Kyle Patrick Alvarez's "The Stanford Prison Experiment" is not a documentary but a dramatization of Philip Zimbardo's August 1971 psychological study in which 24 male students were chosen from 75 volunteers ($15 a day was quite the lure back then) to serve as the guards and prisoners at a fictitious three-cell prison in the basement hallways and cleared-out offices of the university's Jordan Hall.


Coin flips decided each subject's role, though the guards were told they were selected for their superior qualities and advanced intellects. The inmates signed contracts setting forth the terms of their confinement, then were arrested and booked by actual Palo Alto cops before transfer to the "Stanford County Prison." A graduate assistant acted as the warden, and Zimbardo himself served as "superintendent." 

The contracts provided that the inmates would never be physically harmed, but as some guards wised to Zimbardo's hands-off approach ("let's let them figure it out"), they added forced workouts and baton blows to the head to the mental cruelties they inflicted on their charges. The experiment brought out the worst in them, whether in the form of outright sadism or failure to speak up and stop the abuse. Many of the indignities they come up with belie their sexual and developmental immaturity, but I love that Alvarez and screenwriter Tim Talbott don't movie them up. You may be more embarrassed for a guard than the inmate he orders to eat his sausages, but the stream-of-consciousness inanity of the guards' demands didn't make the prisoners chafe any less under them - and those who came in oozing nonchalance buckled first (and hardest) under the pressure.

There are many "oh come on" moments in "The Stanford Prison Experiment," times when our nervous giggles threaten to clot into camp. But this is how it went down, and Alvarez shows great daring by refusing to flinch. "Go ahead and laugh," he seems to be saying, knowing we're still wondering how we would react in this inmate's shoes, or this guard's. Whether you find Zimbardo to be evil and unethical or bold and pioneering, you can't dispute that Billy Crudup gives a magnetic performance, commanding the screen as he did fifteen years ago in "Almost Famous" and "Jesus' Son." It's been too long since I've seen such fire in an actor's eyes. Nelsan Ellis also deserves singling out as an ex-con from San Quentin whom Zimbardo hires as a consultant; he brings the quiet ferocity of the prison yard to the halls of academe.
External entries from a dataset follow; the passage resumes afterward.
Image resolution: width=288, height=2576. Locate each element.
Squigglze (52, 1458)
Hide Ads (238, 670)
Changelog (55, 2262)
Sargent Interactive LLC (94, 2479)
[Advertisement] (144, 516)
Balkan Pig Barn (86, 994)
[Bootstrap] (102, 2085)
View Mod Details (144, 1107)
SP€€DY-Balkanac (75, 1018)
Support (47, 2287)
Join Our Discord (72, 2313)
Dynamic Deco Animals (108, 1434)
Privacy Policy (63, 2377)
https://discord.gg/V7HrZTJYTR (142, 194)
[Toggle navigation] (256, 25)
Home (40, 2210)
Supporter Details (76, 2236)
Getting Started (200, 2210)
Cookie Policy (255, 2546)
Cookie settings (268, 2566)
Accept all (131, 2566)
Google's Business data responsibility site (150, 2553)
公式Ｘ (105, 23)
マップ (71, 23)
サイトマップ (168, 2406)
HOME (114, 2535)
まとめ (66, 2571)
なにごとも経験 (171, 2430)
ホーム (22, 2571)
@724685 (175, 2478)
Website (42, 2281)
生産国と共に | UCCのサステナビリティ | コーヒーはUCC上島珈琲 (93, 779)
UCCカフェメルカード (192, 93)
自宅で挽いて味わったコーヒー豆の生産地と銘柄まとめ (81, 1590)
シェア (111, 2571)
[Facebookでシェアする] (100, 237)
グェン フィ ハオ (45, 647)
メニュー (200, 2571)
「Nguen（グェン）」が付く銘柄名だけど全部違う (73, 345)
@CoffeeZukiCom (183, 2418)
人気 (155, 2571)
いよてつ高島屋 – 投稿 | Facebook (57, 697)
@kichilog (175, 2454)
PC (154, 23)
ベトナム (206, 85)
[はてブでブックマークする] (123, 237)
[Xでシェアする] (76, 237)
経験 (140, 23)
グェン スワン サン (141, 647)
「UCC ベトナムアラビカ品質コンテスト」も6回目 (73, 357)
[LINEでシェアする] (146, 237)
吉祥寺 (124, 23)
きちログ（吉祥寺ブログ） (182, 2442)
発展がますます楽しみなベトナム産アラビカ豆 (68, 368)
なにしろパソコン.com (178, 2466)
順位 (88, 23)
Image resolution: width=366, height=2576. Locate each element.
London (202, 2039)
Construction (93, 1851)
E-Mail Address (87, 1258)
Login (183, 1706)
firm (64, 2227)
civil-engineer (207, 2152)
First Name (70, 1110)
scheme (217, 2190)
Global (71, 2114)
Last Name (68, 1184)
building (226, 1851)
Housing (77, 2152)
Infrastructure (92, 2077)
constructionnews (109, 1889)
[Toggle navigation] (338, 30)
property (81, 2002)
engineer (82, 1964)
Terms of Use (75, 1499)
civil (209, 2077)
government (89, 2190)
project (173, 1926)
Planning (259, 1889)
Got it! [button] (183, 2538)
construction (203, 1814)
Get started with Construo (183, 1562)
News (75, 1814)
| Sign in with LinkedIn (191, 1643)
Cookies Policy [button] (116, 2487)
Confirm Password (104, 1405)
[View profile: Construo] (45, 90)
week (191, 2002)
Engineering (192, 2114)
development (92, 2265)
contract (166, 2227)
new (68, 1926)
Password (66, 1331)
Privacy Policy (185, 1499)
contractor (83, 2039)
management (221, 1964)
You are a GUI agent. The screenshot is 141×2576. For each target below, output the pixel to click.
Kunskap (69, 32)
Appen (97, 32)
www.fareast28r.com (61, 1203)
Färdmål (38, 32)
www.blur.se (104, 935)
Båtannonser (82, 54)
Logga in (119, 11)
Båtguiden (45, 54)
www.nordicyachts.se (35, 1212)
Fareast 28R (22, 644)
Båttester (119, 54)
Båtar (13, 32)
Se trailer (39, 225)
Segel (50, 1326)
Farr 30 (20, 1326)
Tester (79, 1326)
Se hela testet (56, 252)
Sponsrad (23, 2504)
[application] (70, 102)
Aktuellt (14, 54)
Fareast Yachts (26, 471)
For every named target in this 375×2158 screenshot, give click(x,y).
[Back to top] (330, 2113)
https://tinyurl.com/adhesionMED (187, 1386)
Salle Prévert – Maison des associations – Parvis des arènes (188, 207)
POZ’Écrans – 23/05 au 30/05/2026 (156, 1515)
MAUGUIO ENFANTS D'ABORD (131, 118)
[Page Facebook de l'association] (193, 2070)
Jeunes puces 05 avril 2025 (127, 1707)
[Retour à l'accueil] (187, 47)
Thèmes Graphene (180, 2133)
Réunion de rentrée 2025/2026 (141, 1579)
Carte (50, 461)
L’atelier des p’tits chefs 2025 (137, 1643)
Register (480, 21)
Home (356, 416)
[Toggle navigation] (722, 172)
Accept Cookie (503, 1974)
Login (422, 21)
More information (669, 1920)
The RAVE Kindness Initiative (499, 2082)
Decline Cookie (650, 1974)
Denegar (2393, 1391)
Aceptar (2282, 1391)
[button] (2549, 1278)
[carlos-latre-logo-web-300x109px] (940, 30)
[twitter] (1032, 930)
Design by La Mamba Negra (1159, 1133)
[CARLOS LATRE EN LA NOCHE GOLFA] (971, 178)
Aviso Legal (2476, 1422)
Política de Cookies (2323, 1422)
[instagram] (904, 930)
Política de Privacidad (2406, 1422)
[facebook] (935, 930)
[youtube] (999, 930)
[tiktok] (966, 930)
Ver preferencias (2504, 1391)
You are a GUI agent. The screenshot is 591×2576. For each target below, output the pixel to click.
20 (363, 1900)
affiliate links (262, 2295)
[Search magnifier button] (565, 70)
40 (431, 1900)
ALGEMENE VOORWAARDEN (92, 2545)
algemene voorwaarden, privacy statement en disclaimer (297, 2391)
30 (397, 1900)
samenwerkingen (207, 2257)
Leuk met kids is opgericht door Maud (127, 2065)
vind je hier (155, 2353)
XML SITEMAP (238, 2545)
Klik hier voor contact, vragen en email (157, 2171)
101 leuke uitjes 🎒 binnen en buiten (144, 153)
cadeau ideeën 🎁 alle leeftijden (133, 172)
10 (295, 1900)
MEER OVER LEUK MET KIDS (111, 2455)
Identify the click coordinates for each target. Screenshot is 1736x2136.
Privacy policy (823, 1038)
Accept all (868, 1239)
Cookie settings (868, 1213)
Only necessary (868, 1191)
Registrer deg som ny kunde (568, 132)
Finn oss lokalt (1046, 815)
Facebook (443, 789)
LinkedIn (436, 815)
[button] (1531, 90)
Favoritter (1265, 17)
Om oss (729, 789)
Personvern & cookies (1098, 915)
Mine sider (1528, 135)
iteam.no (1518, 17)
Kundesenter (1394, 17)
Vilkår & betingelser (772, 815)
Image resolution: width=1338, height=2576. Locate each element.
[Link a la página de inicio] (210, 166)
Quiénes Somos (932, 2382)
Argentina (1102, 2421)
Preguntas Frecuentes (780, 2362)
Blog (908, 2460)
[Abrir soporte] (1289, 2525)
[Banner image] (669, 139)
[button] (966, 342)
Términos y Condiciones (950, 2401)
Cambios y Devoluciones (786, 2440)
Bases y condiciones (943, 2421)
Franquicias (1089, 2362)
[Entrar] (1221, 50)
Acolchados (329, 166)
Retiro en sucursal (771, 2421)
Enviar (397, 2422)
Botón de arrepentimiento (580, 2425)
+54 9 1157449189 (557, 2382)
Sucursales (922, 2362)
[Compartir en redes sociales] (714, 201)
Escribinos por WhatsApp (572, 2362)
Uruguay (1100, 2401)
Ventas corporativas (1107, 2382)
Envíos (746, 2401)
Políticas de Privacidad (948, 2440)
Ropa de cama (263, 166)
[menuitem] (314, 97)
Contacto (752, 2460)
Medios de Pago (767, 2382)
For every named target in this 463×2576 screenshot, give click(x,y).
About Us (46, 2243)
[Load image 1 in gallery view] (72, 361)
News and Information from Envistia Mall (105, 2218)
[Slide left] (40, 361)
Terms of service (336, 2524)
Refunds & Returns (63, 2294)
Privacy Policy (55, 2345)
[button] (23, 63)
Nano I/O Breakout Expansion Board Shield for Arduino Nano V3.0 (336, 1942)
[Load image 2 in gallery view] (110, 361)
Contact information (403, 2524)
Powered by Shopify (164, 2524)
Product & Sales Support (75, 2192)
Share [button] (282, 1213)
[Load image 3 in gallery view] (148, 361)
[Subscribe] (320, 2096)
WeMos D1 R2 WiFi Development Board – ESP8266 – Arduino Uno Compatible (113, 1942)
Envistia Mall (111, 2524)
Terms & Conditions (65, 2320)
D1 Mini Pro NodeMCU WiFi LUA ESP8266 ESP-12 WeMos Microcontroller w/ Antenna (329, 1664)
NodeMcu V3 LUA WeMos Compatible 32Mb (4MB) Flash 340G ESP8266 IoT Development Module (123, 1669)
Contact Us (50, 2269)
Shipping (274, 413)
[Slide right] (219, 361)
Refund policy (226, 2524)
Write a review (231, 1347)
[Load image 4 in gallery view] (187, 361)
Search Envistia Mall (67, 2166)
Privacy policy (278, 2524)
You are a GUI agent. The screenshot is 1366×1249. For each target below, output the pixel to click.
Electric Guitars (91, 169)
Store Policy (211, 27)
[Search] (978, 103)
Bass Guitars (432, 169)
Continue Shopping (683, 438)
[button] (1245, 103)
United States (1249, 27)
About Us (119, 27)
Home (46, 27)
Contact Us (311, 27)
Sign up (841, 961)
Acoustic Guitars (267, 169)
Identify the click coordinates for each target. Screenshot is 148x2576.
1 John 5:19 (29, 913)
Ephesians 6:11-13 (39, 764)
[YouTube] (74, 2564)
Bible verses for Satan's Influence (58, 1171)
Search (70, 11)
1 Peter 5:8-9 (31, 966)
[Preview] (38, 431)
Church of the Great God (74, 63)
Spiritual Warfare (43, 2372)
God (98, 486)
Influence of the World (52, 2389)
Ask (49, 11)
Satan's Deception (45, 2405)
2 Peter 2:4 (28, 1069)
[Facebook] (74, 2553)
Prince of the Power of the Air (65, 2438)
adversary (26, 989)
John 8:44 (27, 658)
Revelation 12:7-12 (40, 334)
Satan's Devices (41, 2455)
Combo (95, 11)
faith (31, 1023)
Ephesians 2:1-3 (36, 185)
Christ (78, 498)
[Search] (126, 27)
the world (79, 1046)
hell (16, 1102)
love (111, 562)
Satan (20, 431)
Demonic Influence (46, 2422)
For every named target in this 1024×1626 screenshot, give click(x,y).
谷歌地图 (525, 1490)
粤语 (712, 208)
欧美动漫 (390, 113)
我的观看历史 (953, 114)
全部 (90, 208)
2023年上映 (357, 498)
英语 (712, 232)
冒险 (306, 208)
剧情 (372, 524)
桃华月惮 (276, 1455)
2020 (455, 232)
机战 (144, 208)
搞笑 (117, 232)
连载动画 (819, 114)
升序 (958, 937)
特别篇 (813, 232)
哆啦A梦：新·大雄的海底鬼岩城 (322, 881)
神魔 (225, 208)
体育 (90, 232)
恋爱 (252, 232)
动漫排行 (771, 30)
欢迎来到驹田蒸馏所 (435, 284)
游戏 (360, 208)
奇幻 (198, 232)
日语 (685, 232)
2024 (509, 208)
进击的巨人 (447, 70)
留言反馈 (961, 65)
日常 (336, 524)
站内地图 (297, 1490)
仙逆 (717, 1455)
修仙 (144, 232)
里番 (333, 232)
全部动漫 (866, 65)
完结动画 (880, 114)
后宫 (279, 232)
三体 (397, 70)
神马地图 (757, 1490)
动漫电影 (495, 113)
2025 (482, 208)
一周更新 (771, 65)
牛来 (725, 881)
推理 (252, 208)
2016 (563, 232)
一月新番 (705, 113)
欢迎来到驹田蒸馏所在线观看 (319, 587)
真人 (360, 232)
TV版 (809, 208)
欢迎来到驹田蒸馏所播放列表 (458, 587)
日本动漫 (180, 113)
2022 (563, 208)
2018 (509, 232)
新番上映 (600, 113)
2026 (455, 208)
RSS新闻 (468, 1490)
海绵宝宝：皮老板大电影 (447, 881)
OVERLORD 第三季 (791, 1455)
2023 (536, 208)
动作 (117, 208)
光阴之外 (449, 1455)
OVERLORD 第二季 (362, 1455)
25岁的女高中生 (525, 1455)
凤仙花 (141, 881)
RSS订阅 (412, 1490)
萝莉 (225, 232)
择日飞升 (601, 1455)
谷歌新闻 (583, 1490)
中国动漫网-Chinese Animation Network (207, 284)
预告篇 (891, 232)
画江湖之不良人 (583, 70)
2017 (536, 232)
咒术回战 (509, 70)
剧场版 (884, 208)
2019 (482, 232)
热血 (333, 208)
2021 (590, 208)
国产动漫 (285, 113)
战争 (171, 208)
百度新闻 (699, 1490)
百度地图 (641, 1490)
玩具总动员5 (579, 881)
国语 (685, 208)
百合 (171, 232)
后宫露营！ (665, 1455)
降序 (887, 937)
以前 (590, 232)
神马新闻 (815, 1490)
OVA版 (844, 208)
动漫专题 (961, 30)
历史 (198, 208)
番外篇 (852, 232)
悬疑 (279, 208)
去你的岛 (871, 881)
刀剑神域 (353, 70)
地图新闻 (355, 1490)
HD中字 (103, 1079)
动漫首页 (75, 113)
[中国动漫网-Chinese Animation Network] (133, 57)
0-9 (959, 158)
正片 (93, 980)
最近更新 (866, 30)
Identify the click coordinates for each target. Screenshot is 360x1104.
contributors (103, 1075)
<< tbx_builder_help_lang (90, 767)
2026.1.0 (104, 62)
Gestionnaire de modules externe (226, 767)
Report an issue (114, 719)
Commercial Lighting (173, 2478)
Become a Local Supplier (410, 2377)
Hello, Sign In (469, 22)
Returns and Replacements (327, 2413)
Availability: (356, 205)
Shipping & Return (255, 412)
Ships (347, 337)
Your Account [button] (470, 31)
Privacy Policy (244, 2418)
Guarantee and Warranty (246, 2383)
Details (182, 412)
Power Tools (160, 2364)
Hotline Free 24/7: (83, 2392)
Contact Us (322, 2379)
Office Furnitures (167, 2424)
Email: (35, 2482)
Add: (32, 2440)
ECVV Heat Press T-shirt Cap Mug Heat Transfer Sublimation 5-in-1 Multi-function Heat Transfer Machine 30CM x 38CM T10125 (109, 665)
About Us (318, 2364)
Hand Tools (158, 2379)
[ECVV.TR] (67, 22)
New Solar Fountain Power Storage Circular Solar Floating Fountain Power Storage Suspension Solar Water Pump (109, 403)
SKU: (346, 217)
The students are a Who's Who of young Hollywood. Ezra Miller is always going to be the most "look at me" actor in any cast, but here it suits the character of prisoner 8612, who scoffs at the cheesiness of the ersatz prison and insists on the guards' compliance with their contract, but quickly descends into terror and displacement. Michael Angarano (whom I described in my review of "The English Teacher" as "cute and low-wattage") takes a U-turn as the most villainous guard (whom the prisoners nickname "John Wayne" after his botched impression of the Captain in "Cool Hand Luke"). Listen (it's in the trailer) as he tells 8612, "You address me as Mister…Correctional Officer." A great line reading. Also on hand are Tye Sheridan of "Mud" and "Joe," whom I've called the most natural young actor working today, and James Frecheville of "Animal Kingdom" and "Adore."